Saved entries>
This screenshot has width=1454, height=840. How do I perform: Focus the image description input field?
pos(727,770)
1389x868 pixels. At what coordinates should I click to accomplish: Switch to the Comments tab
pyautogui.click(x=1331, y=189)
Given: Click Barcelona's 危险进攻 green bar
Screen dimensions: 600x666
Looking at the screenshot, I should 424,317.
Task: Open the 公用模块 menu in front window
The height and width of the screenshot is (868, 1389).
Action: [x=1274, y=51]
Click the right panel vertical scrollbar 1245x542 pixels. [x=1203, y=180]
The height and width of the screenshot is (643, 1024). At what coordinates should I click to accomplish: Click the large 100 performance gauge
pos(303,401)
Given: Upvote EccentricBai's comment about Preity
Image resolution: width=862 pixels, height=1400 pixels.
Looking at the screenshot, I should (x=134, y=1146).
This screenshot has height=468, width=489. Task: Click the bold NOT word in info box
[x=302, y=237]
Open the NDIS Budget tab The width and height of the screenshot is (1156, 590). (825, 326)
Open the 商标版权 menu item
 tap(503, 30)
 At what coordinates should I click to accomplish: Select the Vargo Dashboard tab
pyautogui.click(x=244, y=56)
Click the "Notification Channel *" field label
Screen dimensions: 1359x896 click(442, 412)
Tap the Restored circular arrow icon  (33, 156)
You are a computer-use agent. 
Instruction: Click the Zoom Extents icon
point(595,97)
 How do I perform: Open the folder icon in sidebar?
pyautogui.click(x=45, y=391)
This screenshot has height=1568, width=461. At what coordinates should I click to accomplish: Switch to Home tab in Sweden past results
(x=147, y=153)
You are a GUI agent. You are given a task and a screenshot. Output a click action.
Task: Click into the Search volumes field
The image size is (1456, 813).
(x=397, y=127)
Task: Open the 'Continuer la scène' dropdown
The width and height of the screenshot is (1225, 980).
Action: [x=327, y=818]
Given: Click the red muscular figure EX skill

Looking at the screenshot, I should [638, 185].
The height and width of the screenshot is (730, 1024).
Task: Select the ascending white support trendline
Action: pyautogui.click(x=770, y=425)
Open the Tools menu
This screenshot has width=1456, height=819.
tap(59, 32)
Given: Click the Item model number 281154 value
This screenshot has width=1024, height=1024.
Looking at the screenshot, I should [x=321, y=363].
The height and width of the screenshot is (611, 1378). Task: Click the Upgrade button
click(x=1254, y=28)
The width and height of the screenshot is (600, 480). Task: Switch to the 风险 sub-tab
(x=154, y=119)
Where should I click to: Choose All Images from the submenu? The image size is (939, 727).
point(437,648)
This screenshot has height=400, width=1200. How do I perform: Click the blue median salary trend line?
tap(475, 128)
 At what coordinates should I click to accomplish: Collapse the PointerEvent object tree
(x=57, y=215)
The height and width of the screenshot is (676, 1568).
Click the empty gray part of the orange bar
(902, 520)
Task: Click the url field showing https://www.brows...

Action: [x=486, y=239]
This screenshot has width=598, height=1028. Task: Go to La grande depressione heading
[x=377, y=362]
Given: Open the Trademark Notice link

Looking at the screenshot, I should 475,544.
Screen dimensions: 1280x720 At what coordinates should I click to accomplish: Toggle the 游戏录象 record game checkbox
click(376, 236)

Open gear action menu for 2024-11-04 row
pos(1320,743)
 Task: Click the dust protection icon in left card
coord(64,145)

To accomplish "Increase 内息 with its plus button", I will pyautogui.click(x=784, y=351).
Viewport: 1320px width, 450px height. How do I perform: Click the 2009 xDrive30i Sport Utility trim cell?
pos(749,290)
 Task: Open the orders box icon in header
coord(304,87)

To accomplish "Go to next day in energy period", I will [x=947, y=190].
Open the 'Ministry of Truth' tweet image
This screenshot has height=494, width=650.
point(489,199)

Problem to work on>
This exercise calls for every record above to be written out again exactly.

Response>
This screenshot has width=1454, height=840. How do I perform: Focus the image description input field?
pos(727,770)
1389x868 pixels. At what coordinates should I click to accomplish: Switch to the Comments tab
pyautogui.click(x=1331, y=189)
Given: Click Barcelona's 危险进攻 green bar
Screen dimensions: 600x666
Looking at the screenshot, I should 424,317.
Task: Open the 公用模块 menu in front window
The height and width of the screenshot is (868, 1389).
Action: [x=1274, y=51]
Click the right panel vertical scrollbar 1245x542 pixels. [x=1203, y=180]
The height and width of the screenshot is (643, 1024). At what coordinates should I click to accomplish: Click the large 100 performance gauge
pos(303,401)
Given: Upvote EccentricBai's comment about Preity
Image resolution: width=862 pixels, height=1400 pixels.
Looking at the screenshot, I should (x=134, y=1146).
This screenshot has height=468, width=489. Task: Click the bold NOT word in info box
[x=302, y=237]
Open the NDIS Budget tab The width and height of the screenshot is (1156, 590). (825, 326)
Open the 商标版权 menu item
 tap(503, 30)
 At what coordinates should I click to accomplish: Select the Vargo Dashboard tab
pyautogui.click(x=244, y=56)
Click the "Notification Channel *" field label
Screen dimensions: 1359x896 click(442, 412)
Tap the Restored circular arrow icon  (33, 156)
You are a computer-use agent. 
Instruction: Click the Zoom Extents icon
point(595,97)
 How do I perform: Open the folder icon in sidebar?
pyautogui.click(x=45, y=391)
This screenshot has height=1568, width=461. At what coordinates should I click to accomplish: Switch to Home tab in Sweden past results
(x=147, y=153)
You are a GUI agent. You are given a task and a screenshot. Output a click action.
Task: Click into the Search volumes field
The image size is (1456, 813).
(x=397, y=127)
Task: Open the 'Continuer la scène' dropdown
The width and height of the screenshot is (1225, 980).
Action: [x=327, y=818]
Given: Click the red muscular figure EX skill

Looking at the screenshot, I should [638, 185].
The height and width of the screenshot is (730, 1024).
Task: Select the ascending white support trendline
Action: pyautogui.click(x=770, y=425)
Open the Tools menu
This screenshot has width=1456, height=819.
tap(59, 32)
Given: Click the Item model number 281154 value
This screenshot has width=1024, height=1024.
Looking at the screenshot, I should [x=321, y=363].
The height and width of the screenshot is (611, 1378). Task: Click the Upgrade button
click(x=1254, y=28)
The width and height of the screenshot is (600, 480). Task: Switch to the 风险 sub-tab
(x=154, y=119)
Where should I click to: Choose All Images from the submenu? The image size is (939, 727).
point(437,648)
This screenshot has height=400, width=1200. How do I perform: Click the blue median salary trend line?
tap(475, 128)
 At what coordinates should I click to accomplish: Collapse the PointerEvent object tree
(x=57, y=215)
The height and width of the screenshot is (676, 1568).
Click the empty gray part of the orange bar
(902, 520)
Task: Click the url field showing https://www.brows...

Action: [x=486, y=239]
This screenshot has width=598, height=1028. Task: Go to La grande depressione heading
[x=377, y=362]
Given: Open the Trademark Notice link

Looking at the screenshot, I should 475,544.
Screen dimensions: 1280x720 At what coordinates should I click to accomplish: Toggle the 游戏录象 record game checkbox
click(376, 236)

Open gear action menu for 2024-11-04 row
pos(1320,743)
 Task: Click the dust protection icon in left card
coord(64,145)

To accomplish "Increase 内息 with its plus button", I will pyautogui.click(x=784, y=351).
Viewport: 1320px width, 450px height. How do I perform: Click the 2009 xDrive30i Sport Utility trim cell?
pos(749,290)
 Task: Open the orders box icon in header
coord(304,87)

To accomplish "Go to next day in energy period", I will [x=947, y=190].
Open the 'Ministry of Truth' tweet image
This screenshot has height=494, width=650.
point(489,199)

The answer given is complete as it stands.